Return each line of the records with nothing changed, pictures excepted.
============================================================
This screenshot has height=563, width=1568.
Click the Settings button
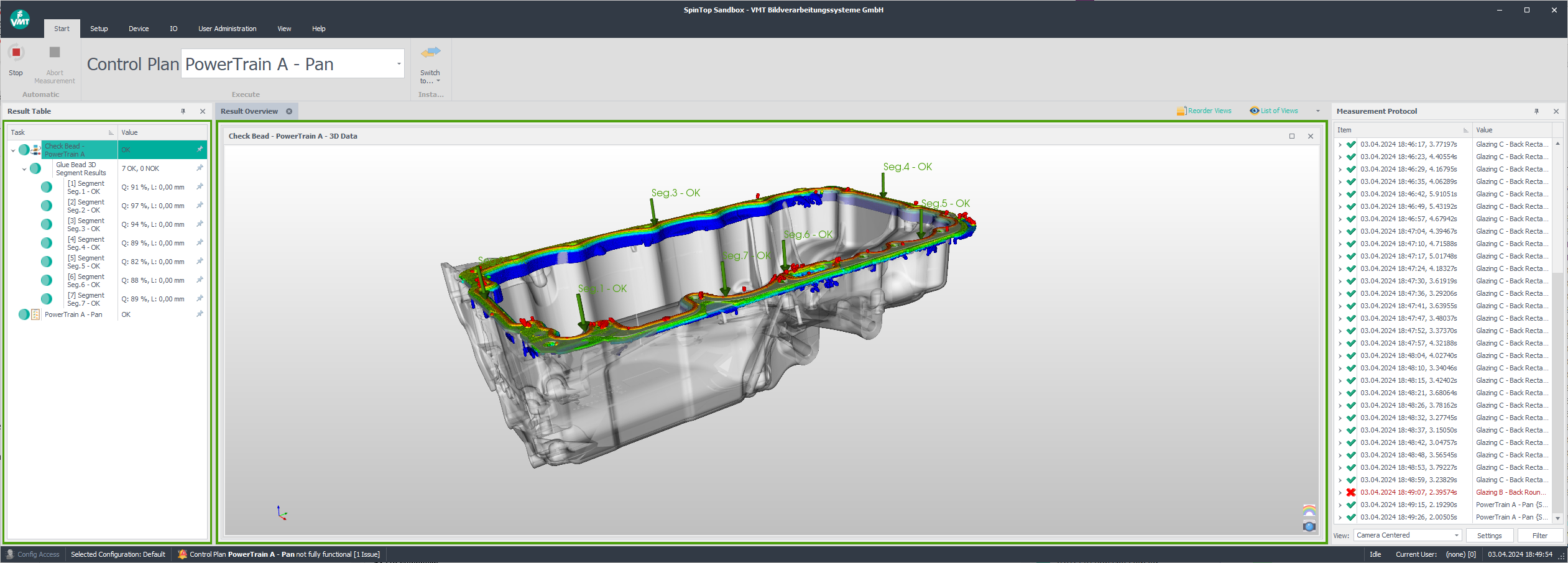1489,535
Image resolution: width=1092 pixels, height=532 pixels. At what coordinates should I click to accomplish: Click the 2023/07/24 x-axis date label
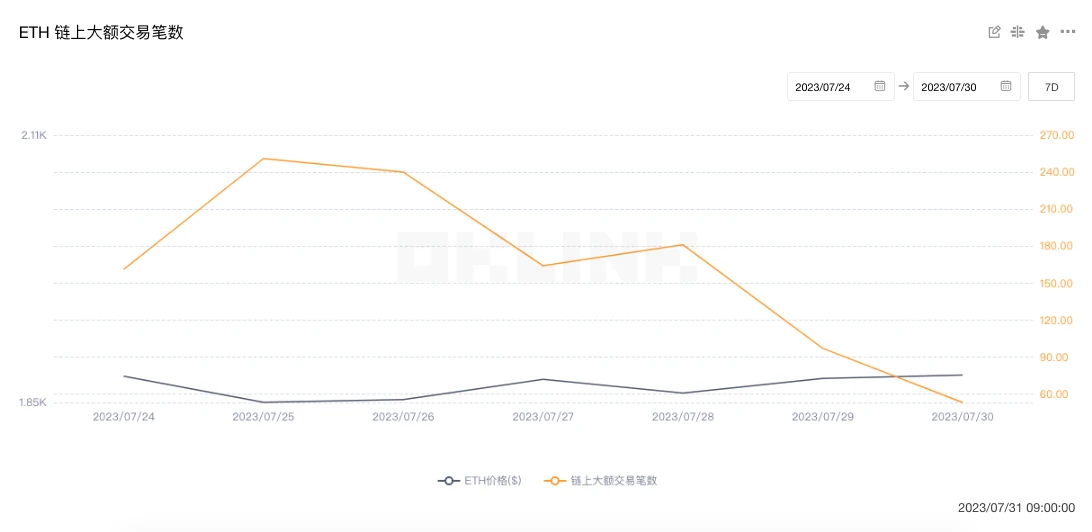[x=124, y=416]
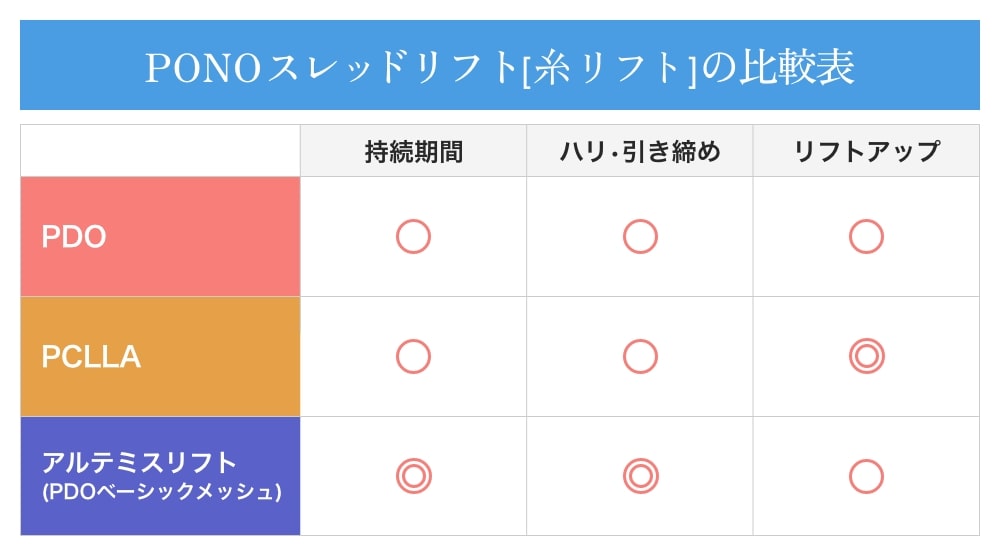Screen dimensions: 1000x556
Task: Select the 持続期間 column header
Action: pos(413,151)
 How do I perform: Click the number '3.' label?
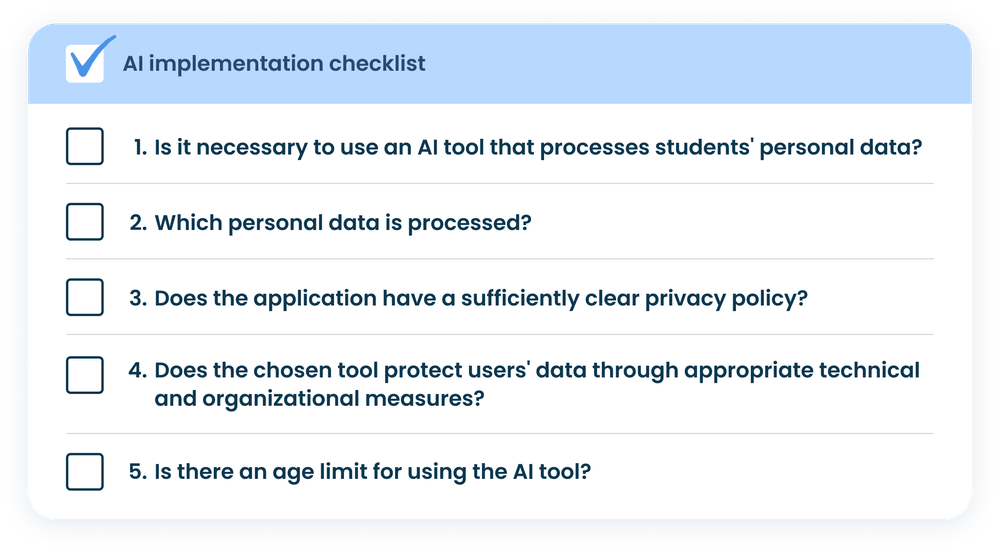(x=138, y=297)
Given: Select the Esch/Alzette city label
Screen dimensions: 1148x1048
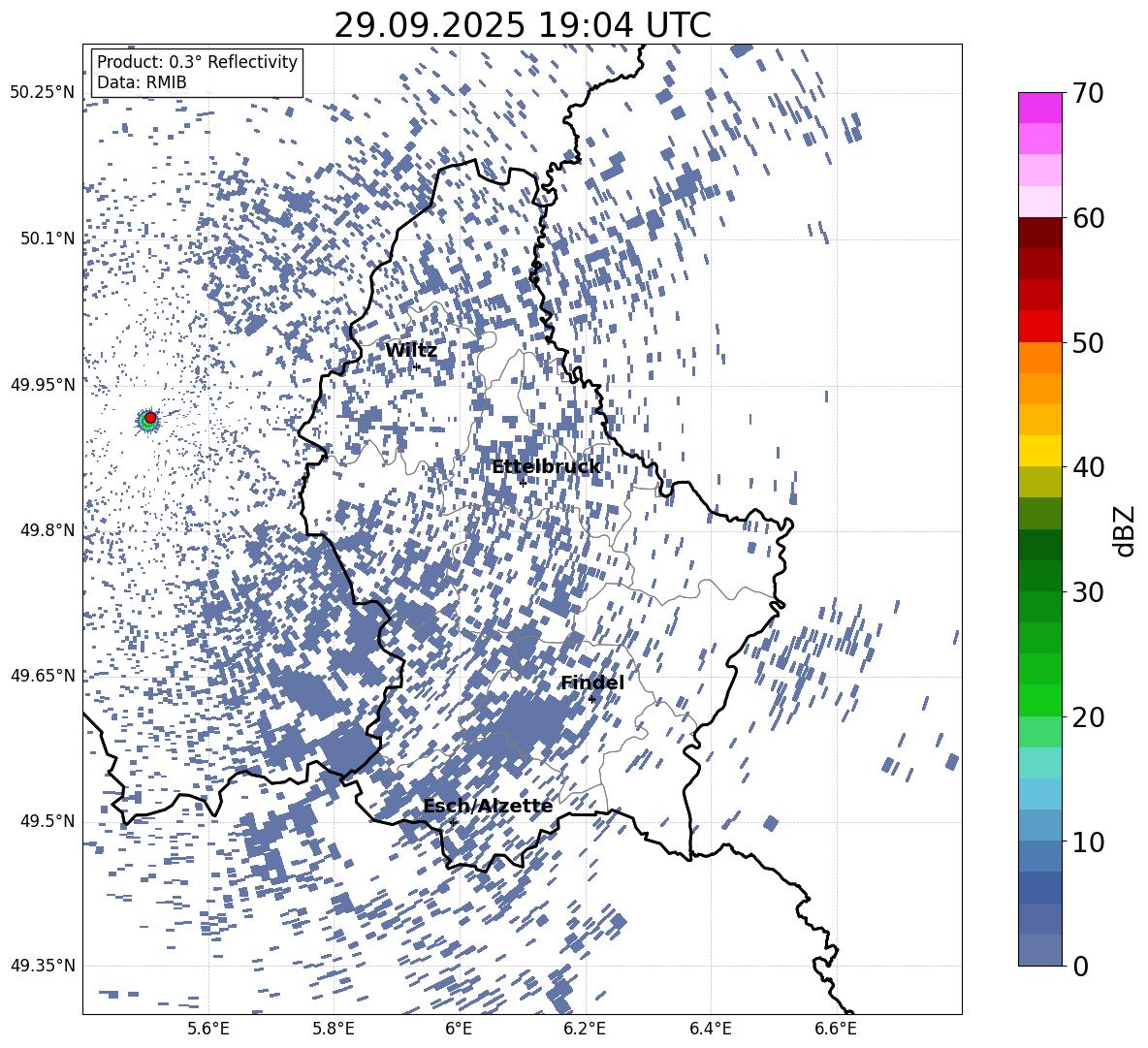Looking at the screenshot, I should tap(488, 807).
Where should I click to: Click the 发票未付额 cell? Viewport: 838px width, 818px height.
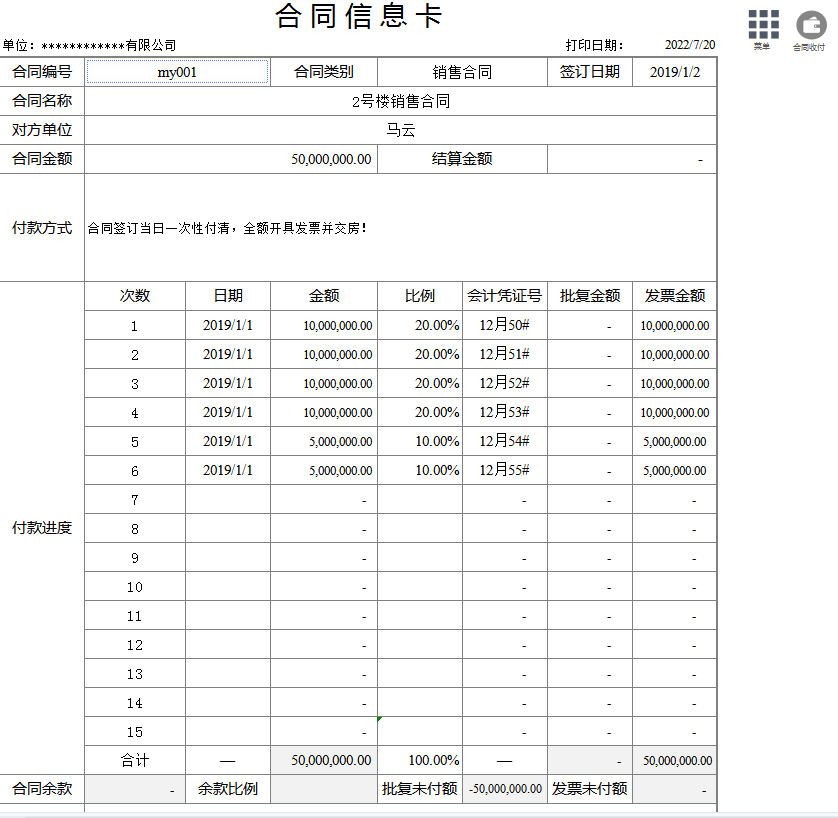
============================================================
> SOLUTION BELOW
This screenshot has height=563, width=1568.
Click the Settings button
1489,535
Image resolution: width=1092 pixels, height=532 pixels. At what coordinates should I click to accomplish: Click the 2023/07/24 x-axis date label
[x=124, y=416]
Screen dimensions: 1000x556
Task: Select the 持続期間 column header
Action: pos(413,151)
 How do I perform: Click the number '3.' label?
(x=138, y=297)
Given: Select the Esch/Alzette city label
Screen dimensions: 1148x1048
Looking at the screenshot, I should tap(488, 807).
Where should I click to: Click the 发票未付额 cell? Viewport: 838px width, 818px height.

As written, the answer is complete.